Madonna – in höherer Mission unterwegs

Madonna
Kabbalah-Symbol

Madonna muss es wissen; sie hat immer wieder Trends gesetzt. Pardon, sie heisst jetzt Esther. Denn sie gibt sich der Kabbalah hin. Neues Leben, neuer Name. Eine Pop-Version der uralten jüdischen Geheimlehre ist derzeit der grellste Schrei unter Promis im US-Showbiz.

Madonna, die sich immer wieder verwandelte, ist zur Jüngerin des Kabbalah-Lehrers Phillip Berg mutiert. Nun gehört sie zur erwählten Schar, die durch die „älteste, einflussreichste Weisheit“ Einblick hat in die wahren Zusammenhänge des Universums. Und über besonderes ‚Kabbalah-Wasser’ verfügt. Wasser, das mit positiver Energie geladen sein und Heilkraft enthalten soll…

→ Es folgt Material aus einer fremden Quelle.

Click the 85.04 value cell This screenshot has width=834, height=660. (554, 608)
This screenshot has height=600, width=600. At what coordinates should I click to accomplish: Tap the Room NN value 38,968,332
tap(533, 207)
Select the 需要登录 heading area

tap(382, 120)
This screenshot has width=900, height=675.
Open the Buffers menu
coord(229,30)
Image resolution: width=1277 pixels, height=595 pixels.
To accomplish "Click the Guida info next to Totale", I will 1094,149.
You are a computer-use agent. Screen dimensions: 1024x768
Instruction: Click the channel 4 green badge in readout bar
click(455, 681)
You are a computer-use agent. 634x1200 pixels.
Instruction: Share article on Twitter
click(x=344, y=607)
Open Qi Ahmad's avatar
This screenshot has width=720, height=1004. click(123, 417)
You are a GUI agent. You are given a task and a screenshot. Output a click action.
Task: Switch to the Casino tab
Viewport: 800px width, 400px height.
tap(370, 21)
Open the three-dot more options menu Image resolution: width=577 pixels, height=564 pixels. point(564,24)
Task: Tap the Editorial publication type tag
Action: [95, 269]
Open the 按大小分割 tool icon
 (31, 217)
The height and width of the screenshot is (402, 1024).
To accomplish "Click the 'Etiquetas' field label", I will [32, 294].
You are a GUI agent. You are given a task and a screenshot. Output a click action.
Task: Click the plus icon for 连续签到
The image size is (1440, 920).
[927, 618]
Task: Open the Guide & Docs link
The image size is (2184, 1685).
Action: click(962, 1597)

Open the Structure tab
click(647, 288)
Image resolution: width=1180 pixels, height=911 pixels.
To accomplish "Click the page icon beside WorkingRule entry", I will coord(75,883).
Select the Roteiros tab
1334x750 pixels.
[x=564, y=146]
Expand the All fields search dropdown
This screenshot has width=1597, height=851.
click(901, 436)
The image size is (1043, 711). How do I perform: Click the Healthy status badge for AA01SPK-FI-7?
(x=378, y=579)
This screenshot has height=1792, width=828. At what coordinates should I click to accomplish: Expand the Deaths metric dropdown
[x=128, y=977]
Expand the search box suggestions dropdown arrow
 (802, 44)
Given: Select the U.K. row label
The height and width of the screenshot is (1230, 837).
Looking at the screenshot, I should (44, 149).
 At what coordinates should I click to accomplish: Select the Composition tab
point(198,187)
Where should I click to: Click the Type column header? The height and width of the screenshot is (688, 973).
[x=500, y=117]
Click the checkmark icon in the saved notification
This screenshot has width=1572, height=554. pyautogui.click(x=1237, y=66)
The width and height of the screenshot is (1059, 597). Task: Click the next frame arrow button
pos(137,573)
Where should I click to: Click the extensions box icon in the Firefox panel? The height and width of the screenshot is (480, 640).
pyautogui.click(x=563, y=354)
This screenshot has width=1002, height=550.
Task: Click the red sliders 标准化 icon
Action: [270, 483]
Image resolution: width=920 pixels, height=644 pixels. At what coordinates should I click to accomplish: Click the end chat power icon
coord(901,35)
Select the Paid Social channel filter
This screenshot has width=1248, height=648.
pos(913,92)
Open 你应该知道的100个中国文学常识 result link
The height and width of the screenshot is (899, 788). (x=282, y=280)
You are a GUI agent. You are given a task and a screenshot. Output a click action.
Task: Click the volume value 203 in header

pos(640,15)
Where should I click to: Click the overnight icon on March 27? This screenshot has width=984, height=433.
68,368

Welche Gruppe, die etwas auf sich hält, hätte nicht gern einen Weltstar on board? Nun, das von Berg aufgebaute ‚Kabbalah-Centre’ ist weit über dieses Ziel hinausgeschossen. Vor Madonna alias Esther sollen schon Elizabeth Taylor, Gwyneth Paltrow, Courtney Love und Barbra Streisand die Schulungen besucht haben.

Offenbar fragt sich aber auch Madonnas Ehemann Guy Ritchie, ob es die Organisation auf Madonnas Money abgesehen hat. Sie sei für die Kabbalisten interessant, weil sie reich sei, sagte er einer Zeitung. Dabei schwimmt er selbst auch mit.

Die Kabbalah entstand als esoterische Reaktion auf verkopfte, traditionsgebundene jüdische Theologie. Im 13. Jahrhundert erlebte diese religiöse Spekulation, die das Weltgeschehen geheimnisvoll in Zahlen- und Buchstabenkombinationen gespiegelt sieht, eine erste Blüte. Aus jener Zeit stammt das Hauptwerk, das Buch „Sohar“.

Phillip Berg verheisst auf der Homepage seiner Organisation, dass im hebräischen Text des Alten Testaments „zahllose Geheimnisse und Perlen der Weisheit verborgen sind, die unsere Bestimmung dramatisch formen und den Gang der Geschichte verändern können“.

Aus der alten Geheimlehre macht die Organisation mit Sitz in Los Angeles ein tolles Geschäft, sehr zum Ärger der gelehrten Zunft. Der kanadische Rabbiner Emanuel Schochet, ein ausgewiesener Kenner der jüdischen Mystik, wirft Berg vor, den „Sohar“ zu völlig überhöhten Preisen verkauft und Leute mit der Androhung von Flüchen zu Geldspenden ans ‚Kabbalah-Centre’ veranlasst zu haben.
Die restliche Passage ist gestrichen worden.